'UNSW - Science

UNSW - Science - HPC

Bioscience Software

There is an extensive range of bioscience software installed on Katana. You can use the module command to list all of the software that is installed and if there is something that you need that is not currently installed then you can request it by sending and email to ITServiceCentre@unsw.edu.au mentioning Katana and the software that you would like installed. Below are notes, information and sample job scripts for a few of the bioscience related applications that have been installed.

Databases

A number of databases from the NCBI that can be used with BLAST+ (and other tools) have been downloaded from http://www.ncbi.nlm.nih.gov/Ftp into /share/bio/blast so that you do not need to download them for yourself. If you would like the databases updated or new databases added please email the IT Service Centre.

BioConductor

BioConductor (www.bioconductor.org) is a collection of R packages which all relate to the BioSciences. This is a standard installation of R with a specific selection of packages installed.

BioPerl

BioPerl is not an application as such but is instead a package containing an extensive collection of bioscience functions available within Perl. The BioPerl functions can be accessed by loading any of the Perl or BioPerl modules. If you find that a Perl module that you need is not installed please email the IT Service Centre. If you are developing your own Perl application you should call perl using '#! /usr/bin/env perl' to ensure that the code uses the version of Perl loaded by the module command.

BioPython

BioPython is also a package containing an extensive collection of bioscience functions which is available in Python.
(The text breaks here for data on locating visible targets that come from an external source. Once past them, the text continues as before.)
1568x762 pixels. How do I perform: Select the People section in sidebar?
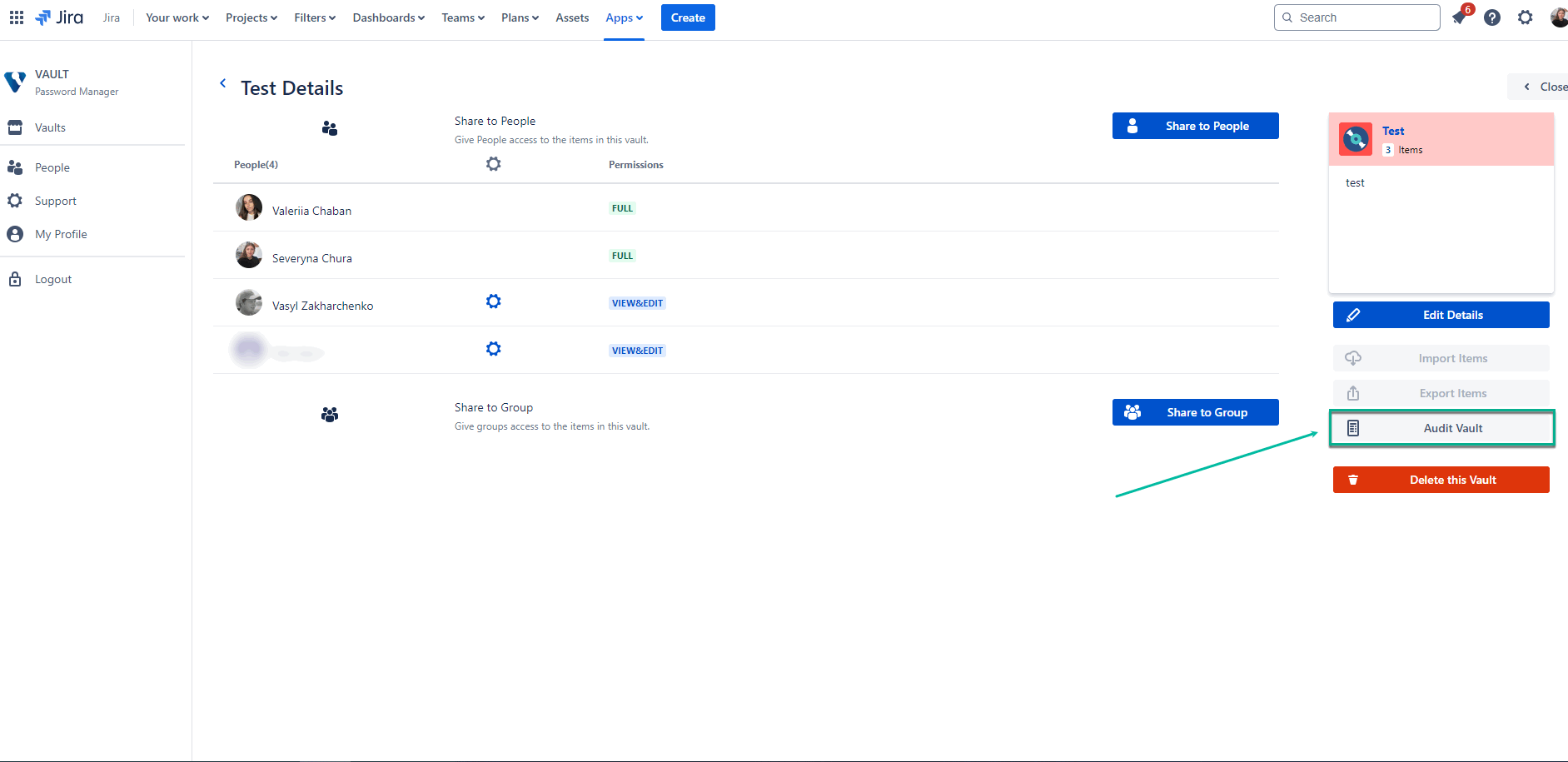(x=51, y=167)
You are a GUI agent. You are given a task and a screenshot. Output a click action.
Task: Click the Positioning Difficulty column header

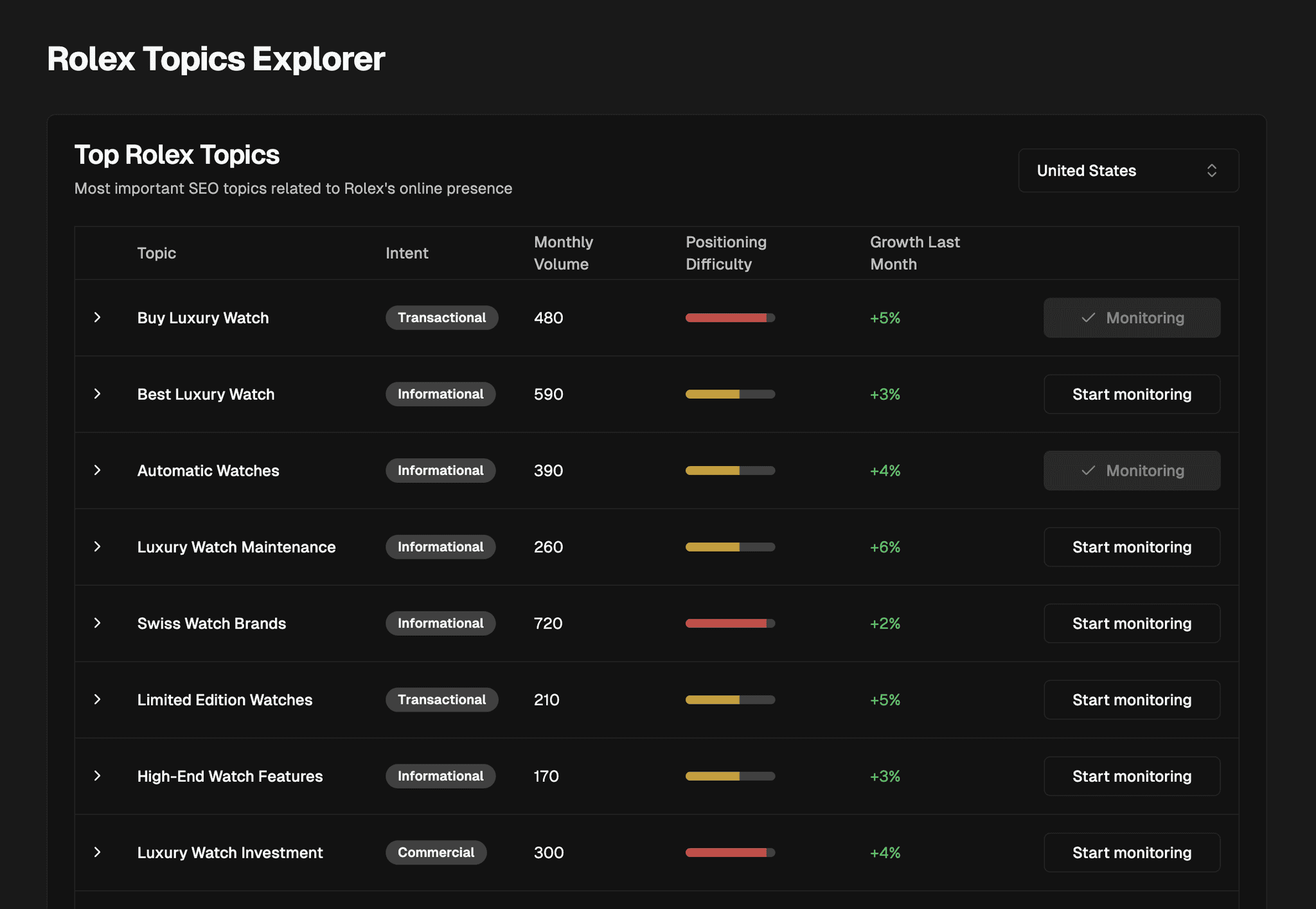726,253
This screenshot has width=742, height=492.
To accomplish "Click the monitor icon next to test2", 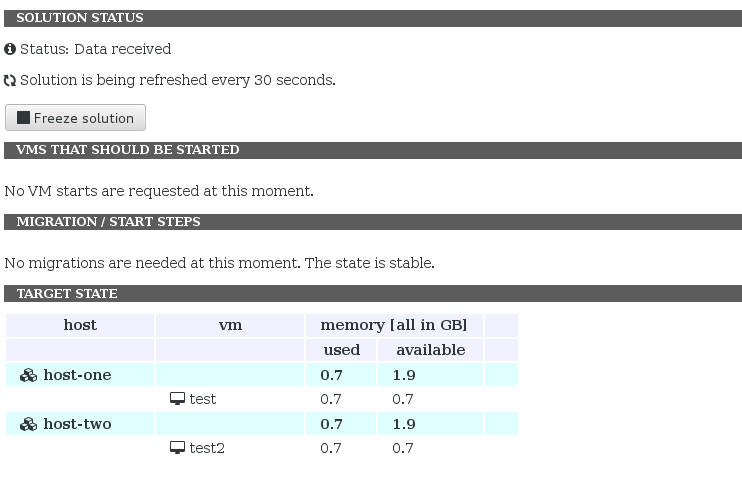I will [178, 448].
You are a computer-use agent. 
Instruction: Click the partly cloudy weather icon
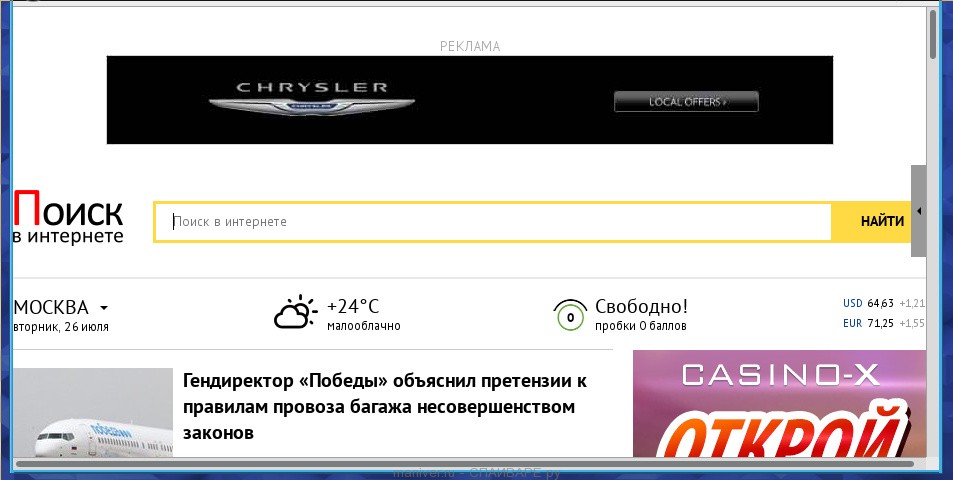(x=295, y=313)

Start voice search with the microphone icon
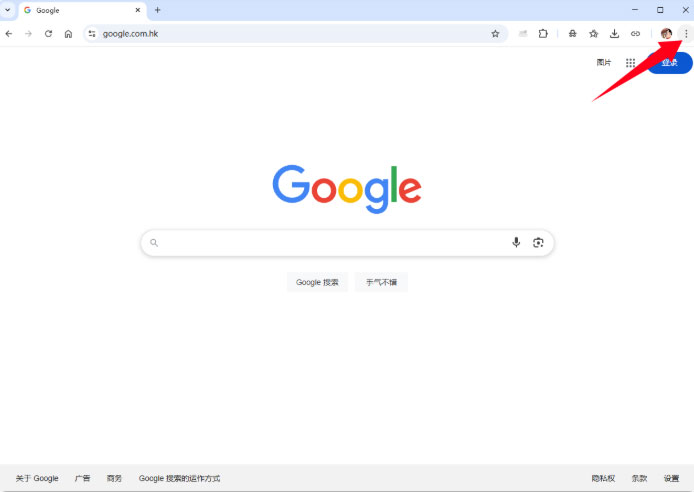click(516, 242)
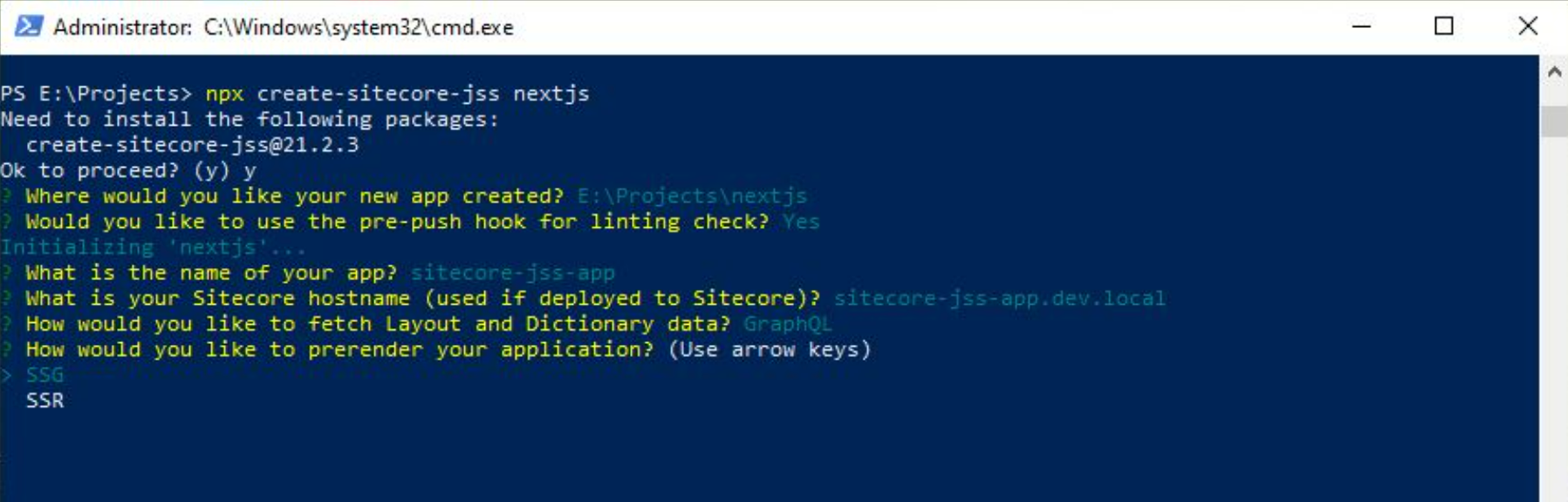Click the (Use arrow keys) hint
Viewport: 1568px width, 502px height.
[770, 349]
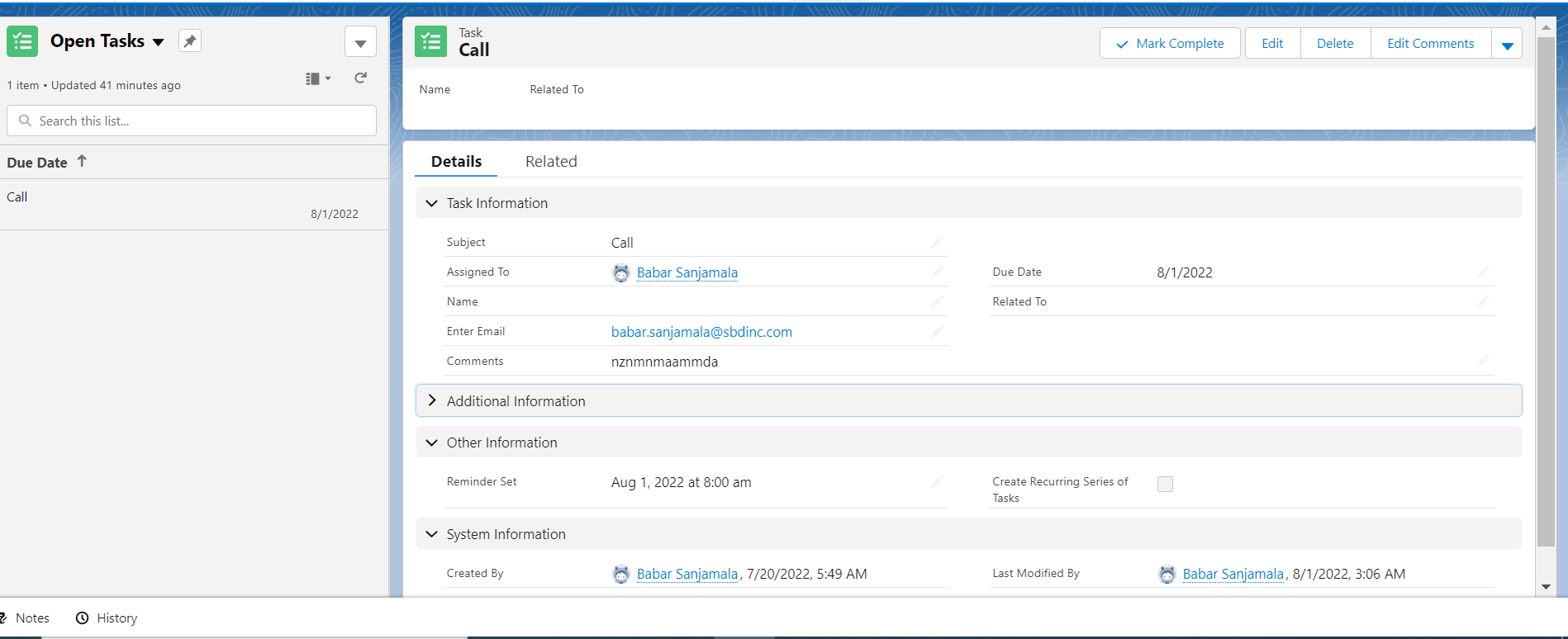Toggle Create Recurring Series of Tasks checkbox
Screen dimensions: 1568x639
[x=1165, y=485]
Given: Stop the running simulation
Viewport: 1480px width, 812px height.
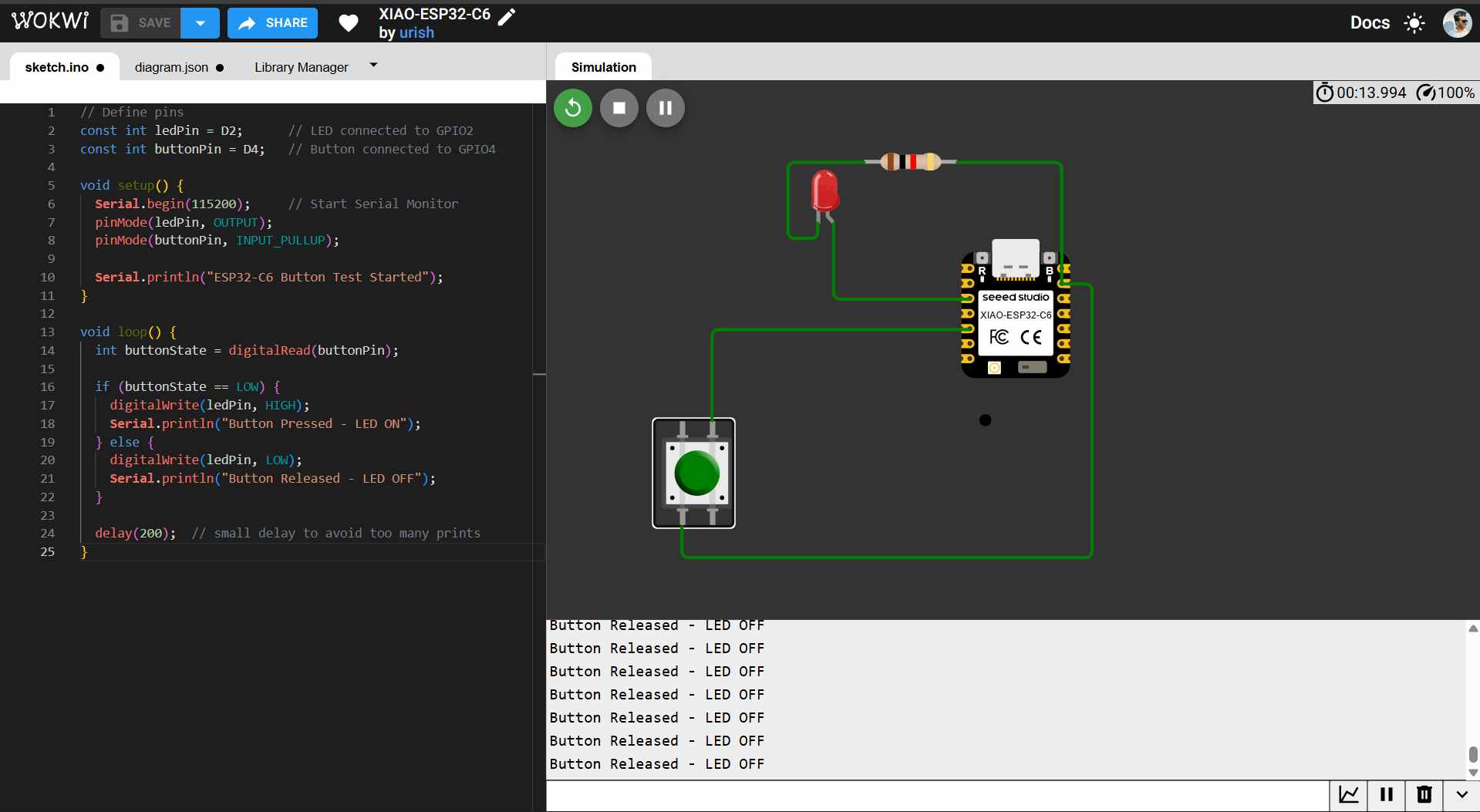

BioPython can be accessed by loading any of the Python or BioPython modules as the BioPython module is just an alias for Python. If you find that a Python module that you need is not installed please email the IT Service Centre. If you are developing your own Python application you should call python using '#! /usr/bin/env python' to ensure that the code uses the version of python loaded by the module command.

Blast+ (http://blast.ncbi.nlm.nih.gov)

BLAST+ is a suite of BLAST like tools from the NCBI (National Center for Biotechnology Information) that utilizes the NCBI C++ Toolkit. The BLAST+ applications have a number of performance and feature improvements over the legacy BLAST applications and it is used by a number of applications that have been installed on Katana as well as being able to be used as a stand alone application.

By default BLAST+ will run using a single thread and you will get no benefit out of requesting more than 1 core. If you wish to use BLAST+ with more than 1 thread (i.e. running on more than 1 core at the same time) then you will need to add the flag '-num_threads X' where X is the number of threads that you wish to use. 

NOTE: Due to the way that BLAST+ manages the different compute processes if you want to use X threads then you will need to request X+1 cores in your job script.

The user manual is available at http://www.ncbi.nlm.nih.gov/books/NBK1762 and release notes are available at http://www.ncbi.nlm.nih.gov/books/NBK131777. Further information about Blast+ is available online at http://blast.ncbi.nlm.nih.gov.

Mothur (www.mothur.org)

If you wish to run Mothur on Katana then for each version there are 2 options available. 

If you use the command mothur then by default it will use a single core on a single node. You can also use multiple cores within a single node to to speed up computation by specifying the number of cores using the 'processors=n' option, where n is the number of cores that you have requested for your job, with each mothur command that supports that option.

If you want to run your Mothur job across multiple compute nodes then you can use the command mothur-mpi in conjunction with mpirun or mpiexec (part of the OpenMPI package).

NOTE: Mothur can have high memory use when more than 1 core is being used.